### Instructions to follow
The expected answer comprises all lines from the entries that contain the string "dropdown".

......

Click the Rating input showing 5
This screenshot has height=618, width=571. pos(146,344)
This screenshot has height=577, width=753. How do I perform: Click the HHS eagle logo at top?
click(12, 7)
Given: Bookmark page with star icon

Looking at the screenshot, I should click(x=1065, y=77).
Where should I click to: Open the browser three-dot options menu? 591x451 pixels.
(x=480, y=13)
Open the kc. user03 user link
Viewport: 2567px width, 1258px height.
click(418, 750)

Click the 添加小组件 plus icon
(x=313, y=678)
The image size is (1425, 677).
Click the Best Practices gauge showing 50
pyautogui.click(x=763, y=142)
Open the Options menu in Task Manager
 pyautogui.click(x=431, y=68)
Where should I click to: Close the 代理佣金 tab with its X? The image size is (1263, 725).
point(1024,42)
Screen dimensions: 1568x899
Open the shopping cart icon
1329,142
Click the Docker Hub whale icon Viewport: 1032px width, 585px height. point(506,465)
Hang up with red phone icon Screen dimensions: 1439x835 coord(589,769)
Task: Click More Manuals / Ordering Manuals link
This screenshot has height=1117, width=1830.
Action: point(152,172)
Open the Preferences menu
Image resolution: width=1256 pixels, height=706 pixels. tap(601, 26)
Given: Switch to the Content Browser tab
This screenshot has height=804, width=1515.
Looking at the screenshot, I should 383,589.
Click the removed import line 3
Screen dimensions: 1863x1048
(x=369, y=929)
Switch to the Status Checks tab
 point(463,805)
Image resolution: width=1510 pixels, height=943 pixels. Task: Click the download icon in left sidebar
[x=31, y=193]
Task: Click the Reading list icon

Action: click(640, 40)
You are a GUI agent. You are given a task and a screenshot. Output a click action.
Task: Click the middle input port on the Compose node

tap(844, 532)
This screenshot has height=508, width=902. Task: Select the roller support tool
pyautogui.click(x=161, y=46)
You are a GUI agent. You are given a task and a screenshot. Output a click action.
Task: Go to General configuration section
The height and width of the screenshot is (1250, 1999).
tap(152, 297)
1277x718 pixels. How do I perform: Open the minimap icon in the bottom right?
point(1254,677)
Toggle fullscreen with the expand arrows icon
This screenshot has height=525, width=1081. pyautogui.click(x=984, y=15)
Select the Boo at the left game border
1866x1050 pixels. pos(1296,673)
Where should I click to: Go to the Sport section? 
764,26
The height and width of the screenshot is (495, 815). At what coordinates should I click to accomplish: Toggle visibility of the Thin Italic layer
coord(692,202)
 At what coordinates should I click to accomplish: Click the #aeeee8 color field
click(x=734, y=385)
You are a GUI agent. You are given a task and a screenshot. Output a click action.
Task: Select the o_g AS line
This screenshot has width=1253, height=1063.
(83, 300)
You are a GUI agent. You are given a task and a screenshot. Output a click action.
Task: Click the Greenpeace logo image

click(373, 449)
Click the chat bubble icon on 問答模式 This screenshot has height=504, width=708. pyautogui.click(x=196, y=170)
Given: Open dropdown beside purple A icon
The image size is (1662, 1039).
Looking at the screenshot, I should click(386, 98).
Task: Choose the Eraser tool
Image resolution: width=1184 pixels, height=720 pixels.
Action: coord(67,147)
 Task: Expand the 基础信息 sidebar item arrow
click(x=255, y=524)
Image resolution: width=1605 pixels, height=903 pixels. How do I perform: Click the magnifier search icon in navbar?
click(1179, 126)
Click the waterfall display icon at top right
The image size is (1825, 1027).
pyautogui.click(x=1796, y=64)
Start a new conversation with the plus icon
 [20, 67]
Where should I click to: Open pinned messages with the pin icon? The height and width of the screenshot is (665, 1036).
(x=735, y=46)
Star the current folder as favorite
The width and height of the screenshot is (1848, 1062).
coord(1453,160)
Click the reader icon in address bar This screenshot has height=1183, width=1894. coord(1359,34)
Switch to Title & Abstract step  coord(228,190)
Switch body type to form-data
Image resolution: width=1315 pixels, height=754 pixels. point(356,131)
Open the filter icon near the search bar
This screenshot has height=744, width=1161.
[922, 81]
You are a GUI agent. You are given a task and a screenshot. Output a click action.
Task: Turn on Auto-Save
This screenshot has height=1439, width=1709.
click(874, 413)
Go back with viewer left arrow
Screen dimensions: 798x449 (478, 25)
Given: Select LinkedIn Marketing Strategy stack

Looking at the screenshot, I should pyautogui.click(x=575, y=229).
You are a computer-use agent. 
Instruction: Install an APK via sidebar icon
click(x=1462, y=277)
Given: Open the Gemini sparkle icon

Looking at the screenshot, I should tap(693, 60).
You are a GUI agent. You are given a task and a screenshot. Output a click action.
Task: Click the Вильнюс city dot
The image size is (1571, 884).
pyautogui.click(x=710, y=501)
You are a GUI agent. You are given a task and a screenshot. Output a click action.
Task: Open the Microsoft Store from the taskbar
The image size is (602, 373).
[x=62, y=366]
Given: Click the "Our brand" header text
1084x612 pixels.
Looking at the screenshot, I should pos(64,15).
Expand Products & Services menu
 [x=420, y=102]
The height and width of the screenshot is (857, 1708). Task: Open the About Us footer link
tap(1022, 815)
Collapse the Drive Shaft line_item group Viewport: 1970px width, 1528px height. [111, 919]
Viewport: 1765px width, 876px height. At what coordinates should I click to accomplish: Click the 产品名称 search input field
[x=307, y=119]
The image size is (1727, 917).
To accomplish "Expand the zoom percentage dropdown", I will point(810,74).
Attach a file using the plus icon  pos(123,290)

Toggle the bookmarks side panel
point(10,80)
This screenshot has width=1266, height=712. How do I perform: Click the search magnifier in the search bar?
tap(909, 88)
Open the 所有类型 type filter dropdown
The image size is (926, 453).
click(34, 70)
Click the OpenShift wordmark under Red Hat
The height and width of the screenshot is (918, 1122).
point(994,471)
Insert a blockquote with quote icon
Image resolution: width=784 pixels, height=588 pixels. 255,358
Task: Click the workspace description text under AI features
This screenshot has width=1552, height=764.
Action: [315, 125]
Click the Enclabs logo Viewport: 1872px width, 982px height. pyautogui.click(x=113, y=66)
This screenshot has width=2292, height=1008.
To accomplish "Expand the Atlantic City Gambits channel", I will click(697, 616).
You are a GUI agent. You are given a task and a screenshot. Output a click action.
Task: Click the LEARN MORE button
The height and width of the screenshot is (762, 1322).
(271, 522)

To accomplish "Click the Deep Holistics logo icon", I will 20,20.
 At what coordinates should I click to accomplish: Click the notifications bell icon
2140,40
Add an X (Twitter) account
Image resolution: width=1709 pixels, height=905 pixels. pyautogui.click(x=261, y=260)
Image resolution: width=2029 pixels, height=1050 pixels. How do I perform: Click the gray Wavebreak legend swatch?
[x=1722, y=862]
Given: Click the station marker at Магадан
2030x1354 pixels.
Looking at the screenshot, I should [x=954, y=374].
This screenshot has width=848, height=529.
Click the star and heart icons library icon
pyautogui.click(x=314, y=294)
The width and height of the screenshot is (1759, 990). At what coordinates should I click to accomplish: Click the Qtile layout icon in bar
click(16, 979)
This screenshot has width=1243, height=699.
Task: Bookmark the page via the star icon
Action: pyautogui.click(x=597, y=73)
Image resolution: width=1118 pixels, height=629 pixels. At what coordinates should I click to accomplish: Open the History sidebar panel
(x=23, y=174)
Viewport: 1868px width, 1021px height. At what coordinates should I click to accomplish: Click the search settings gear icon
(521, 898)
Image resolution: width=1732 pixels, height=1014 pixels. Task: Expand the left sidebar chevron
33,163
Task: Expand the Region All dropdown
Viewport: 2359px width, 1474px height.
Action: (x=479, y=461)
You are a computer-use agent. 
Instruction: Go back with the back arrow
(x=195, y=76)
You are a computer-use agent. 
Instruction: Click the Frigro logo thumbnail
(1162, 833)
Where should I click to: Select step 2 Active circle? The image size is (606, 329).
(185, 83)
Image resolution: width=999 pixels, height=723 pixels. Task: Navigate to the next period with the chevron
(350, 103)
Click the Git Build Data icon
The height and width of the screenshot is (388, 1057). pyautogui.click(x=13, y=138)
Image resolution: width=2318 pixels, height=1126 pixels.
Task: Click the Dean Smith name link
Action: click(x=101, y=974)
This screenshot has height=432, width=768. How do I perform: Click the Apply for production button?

......

### Solution for this task
Given: Open dropdown beside purple A icon
To accomplish "Expand the zoom percentage dropdown", I will point(810,74).
Open the 所有类型 type filter dropdown
Task: Expand the Region All dropdown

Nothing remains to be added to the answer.